(Exercise aim) Reproduce all of the material below word for word, keeping every line in its original order.

(Source material)
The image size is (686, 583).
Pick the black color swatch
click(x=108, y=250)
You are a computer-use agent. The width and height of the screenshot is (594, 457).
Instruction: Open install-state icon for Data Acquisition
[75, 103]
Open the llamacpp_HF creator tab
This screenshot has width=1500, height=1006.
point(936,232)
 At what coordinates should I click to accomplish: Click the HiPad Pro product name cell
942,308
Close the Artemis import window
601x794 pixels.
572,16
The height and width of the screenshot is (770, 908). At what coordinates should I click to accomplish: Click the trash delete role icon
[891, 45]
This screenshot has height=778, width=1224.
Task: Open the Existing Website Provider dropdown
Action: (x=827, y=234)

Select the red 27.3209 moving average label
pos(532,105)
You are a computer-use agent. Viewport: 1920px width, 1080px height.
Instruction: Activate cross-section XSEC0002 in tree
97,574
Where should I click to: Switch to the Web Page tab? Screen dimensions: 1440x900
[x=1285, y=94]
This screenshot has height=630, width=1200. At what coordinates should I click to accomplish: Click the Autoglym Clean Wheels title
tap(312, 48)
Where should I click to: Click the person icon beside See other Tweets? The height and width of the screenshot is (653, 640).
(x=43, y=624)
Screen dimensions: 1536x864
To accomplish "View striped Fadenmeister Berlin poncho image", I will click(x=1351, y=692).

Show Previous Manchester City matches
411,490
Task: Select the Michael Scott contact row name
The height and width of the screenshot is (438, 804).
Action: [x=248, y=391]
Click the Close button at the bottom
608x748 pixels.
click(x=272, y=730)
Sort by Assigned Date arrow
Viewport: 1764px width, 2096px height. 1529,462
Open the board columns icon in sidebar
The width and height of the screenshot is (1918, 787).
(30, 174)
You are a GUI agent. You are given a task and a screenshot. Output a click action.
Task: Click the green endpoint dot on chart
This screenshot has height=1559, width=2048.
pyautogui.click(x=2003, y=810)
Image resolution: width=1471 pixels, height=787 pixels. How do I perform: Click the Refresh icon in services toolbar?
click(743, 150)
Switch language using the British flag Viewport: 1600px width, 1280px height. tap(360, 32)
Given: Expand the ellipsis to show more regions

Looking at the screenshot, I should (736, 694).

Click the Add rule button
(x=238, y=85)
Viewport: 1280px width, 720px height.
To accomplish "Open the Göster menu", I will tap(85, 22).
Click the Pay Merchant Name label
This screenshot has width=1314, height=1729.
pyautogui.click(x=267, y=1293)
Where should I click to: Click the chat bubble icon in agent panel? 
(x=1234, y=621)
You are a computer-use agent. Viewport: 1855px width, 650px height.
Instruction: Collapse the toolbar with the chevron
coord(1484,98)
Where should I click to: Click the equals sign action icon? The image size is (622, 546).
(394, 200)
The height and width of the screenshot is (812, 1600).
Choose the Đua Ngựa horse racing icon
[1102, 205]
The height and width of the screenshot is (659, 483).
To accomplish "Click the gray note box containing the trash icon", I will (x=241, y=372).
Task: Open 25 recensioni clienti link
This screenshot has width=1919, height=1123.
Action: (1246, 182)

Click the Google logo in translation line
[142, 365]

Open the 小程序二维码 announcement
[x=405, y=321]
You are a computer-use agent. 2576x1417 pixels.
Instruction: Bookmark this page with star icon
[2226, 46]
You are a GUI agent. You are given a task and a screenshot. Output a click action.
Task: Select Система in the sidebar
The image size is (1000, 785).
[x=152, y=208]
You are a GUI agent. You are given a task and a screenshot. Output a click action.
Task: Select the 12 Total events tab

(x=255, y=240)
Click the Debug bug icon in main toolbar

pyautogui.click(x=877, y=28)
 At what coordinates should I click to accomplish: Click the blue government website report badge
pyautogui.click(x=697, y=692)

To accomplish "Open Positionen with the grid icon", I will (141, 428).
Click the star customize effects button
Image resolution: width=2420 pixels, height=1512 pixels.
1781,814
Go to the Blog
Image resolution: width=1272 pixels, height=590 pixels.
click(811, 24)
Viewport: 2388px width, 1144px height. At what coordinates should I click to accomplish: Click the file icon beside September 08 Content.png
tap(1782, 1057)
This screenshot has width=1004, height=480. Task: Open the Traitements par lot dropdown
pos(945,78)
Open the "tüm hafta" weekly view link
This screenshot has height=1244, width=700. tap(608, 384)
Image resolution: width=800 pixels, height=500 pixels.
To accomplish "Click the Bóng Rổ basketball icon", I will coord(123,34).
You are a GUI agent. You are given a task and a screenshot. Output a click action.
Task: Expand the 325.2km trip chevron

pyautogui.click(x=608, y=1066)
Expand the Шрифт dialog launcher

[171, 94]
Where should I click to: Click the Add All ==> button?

(Solution)
The image size is (686, 583).
Pick the black color swatch
click(x=108, y=250)
You are a computer-use agent. The width and height of the screenshot is (594, 457).
Instruction: Open install-state icon for Data Acquisition
[75, 103]
Open the llamacpp_HF creator tab
This screenshot has width=1500, height=1006.
point(936,232)
 At what coordinates should I click to accomplish: Click the HiPad Pro product name cell
942,308
Close the Artemis import window
601x794 pixels.
572,16
The height and width of the screenshot is (770, 908). At what coordinates should I click to accomplish: Click the trash delete role icon
[891, 45]
This screenshot has height=778, width=1224.
Task: Open the Existing Website Provider dropdown
Action: (x=827, y=234)

Select the red 27.3209 moving average label
pos(532,105)
You are a computer-use agent. Viewport: 1920px width, 1080px height.
Instruction: Activate cross-section XSEC0002 in tree
97,574
Where should I click to: Switch to the Web Page tab? Screen dimensions: 1440x900
[x=1285, y=94]
This screenshot has height=630, width=1200. At what coordinates should I click to accomplish: Click the Autoglym Clean Wheels title
tap(312, 48)
Where should I click to: Click the person icon beside See other Tweets? The height and width of the screenshot is (653, 640).
(x=43, y=624)
Screen dimensions: 1536x864
To accomplish "View striped Fadenmeister Berlin poncho image", I will click(x=1351, y=692).

Show Previous Manchester City matches
411,490
Task: Select the Michael Scott contact row name
The height and width of the screenshot is (438, 804).
Action: [x=248, y=391]
Click the Close button at the bottom
608x748 pixels.
click(x=272, y=730)
Sort by Assigned Date arrow
Viewport: 1764px width, 2096px height. 1529,462
Open the board columns icon in sidebar
The width and height of the screenshot is (1918, 787).
(30, 174)
You are a GUI agent. You are given a task and a screenshot. Output a click action.
Task: Click the green endpoint dot on chart
This screenshot has height=1559, width=2048.
pyautogui.click(x=2003, y=810)
Image resolution: width=1471 pixels, height=787 pixels. How do I perform: Click the Refresh icon in services toolbar?
click(743, 150)
Switch language using the British flag Viewport: 1600px width, 1280px height. tap(360, 32)
Given: Expand the ellipsis to show more regions

Looking at the screenshot, I should (736, 694).

Click the Add rule button
(x=238, y=85)
Viewport: 1280px width, 720px height.
To accomplish "Open the Göster menu", I will tap(85, 22).
Click the Pay Merchant Name label
This screenshot has width=1314, height=1729.
pyautogui.click(x=267, y=1293)
Where should I click to: Click the chat bubble icon in agent panel? 
(x=1234, y=621)
You are a computer-use agent. Viewport: 1855px width, 650px height.
Instruction: Collapse the toolbar with the chevron
coord(1484,98)
Where should I click to: Click the equals sign action icon? The image size is (622, 546).
(394, 200)
The height and width of the screenshot is (812, 1600).
Choose the Đua Ngựa horse racing icon
[1102, 205]
The height and width of the screenshot is (659, 483).
To accomplish "Click the gray note box containing the trash icon", I will (x=241, y=372).
Task: Open 25 recensioni clienti link
This screenshot has width=1919, height=1123.
Action: (1246, 182)

Click the Google logo in translation line
[142, 365]

Open the 小程序二维码 announcement
[x=405, y=321]
You are a computer-use agent. 2576x1417 pixels.
Instruction: Bookmark this page with star icon
[2226, 46]
You are a GUI agent. You are given a task and a screenshot. Output a click action.
Task: Select Система in the sidebar
The image size is (1000, 785).
[x=152, y=208]
You are a GUI agent. You are given a task and a screenshot. Output a click action.
Task: Select the 12 Total events tab

(x=255, y=240)
Click the Debug bug icon in main toolbar

pyautogui.click(x=877, y=28)
 At what coordinates should I click to accomplish: Click the blue government website report badge
pyautogui.click(x=697, y=692)

To accomplish "Open Positionen with the grid icon", I will (141, 428).
Click the star customize effects button
Image resolution: width=2420 pixels, height=1512 pixels.
1781,814
Go to the Blog
Image resolution: width=1272 pixels, height=590 pixels.
click(811, 24)
Viewport: 2388px width, 1144px height. At what coordinates should I click to accomplish: Click the file icon beside September 08 Content.png
tap(1782, 1057)
This screenshot has width=1004, height=480. Task: Open the Traitements par lot dropdown
pos(945,78)
Open the "tüm hafta" weekly view link
This screenshot has height=1244, width=700. tap(608, 384)
Image resolution: width=800 pixels, height=500 pixels.
To accomplish "Click the Bóng Rổ basketball icon", I will coord(123,34).
You are a GUI agent. You are given a task and a screenshot. Output a click action.
Task: Expand the 325.2km trip chevron

pyautogui.click(x=608, y=1066)
Expand the Шрифт dialog launcher

[171, 94]
Where should I click to: Click the Add All ==> button?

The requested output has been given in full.